I want to drop a table (if it exists) before writing some data in a Pandas dataframe:
def store_sqlite(in_data, dbpath = 'my.db', table = 'mytab'):
database = sqlalchemy.create_engine('sqlite:///' + dbpath)
## DROP TABLE HERE
in_data.to_sql(name = table, con = database, if_exists = 'append')
database.close()
The SQLAlchemy documentation all points to a Table.drop()
object - how would I create that object, or equivalently is there an alternative way to drop this table?
Note : I can't just use if_exists = 'replace'
as the input data is actually a dict of DataFrames which I loop over - I've suppressed that code for clarity (I hope).
From the panda docs;
"You can also run a plain query without creating a dataframe with execute(). This is useful for queries that don’t return values, such as INSERT. This is functionally equivalent to calling execute on the SQLAlchemy engine or db connection object."
http://pandas.pydata.org/pandas-docs/version/0.18.0/io.html#id3
So I do this;
from pandas.io import sql
sql.execute('DROP TABLE IF EXISTS %s'%table, engine)

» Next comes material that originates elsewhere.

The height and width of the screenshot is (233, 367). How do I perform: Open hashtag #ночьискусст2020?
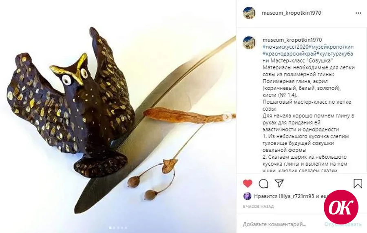click(x=285, y=47)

sql.execute('VACUUM', engine)
Where "engine" is the SQLAlchemy database object (the OP's "database" above). Vacuum is optional, just reduces the size of the sqlite file (I use the table drop part infrequently in my code).
You should be able to create a cursor from your SQLAlchemy engine
import sqlalchemy
engine = sqlalchemy.create_engine('sqlite:///' + dbpath)
connection = engine.raw_connection()
cursor = connection.cursor()
command = "DROP TABLE IF EXISTS {};".format(table)
cursor.execute(command)
connection.commit()
cursor.close()
# Now you can chunk upload your data as you wish
in_data.to_sql(name=table, con=engine, if_exists='append')
If you're loading a lot of data into your db, you may find it faster to use pandas' to_csv()
and SQL's copy_from
function. You can also use StringIO()
to hold it in memory and having to write the file.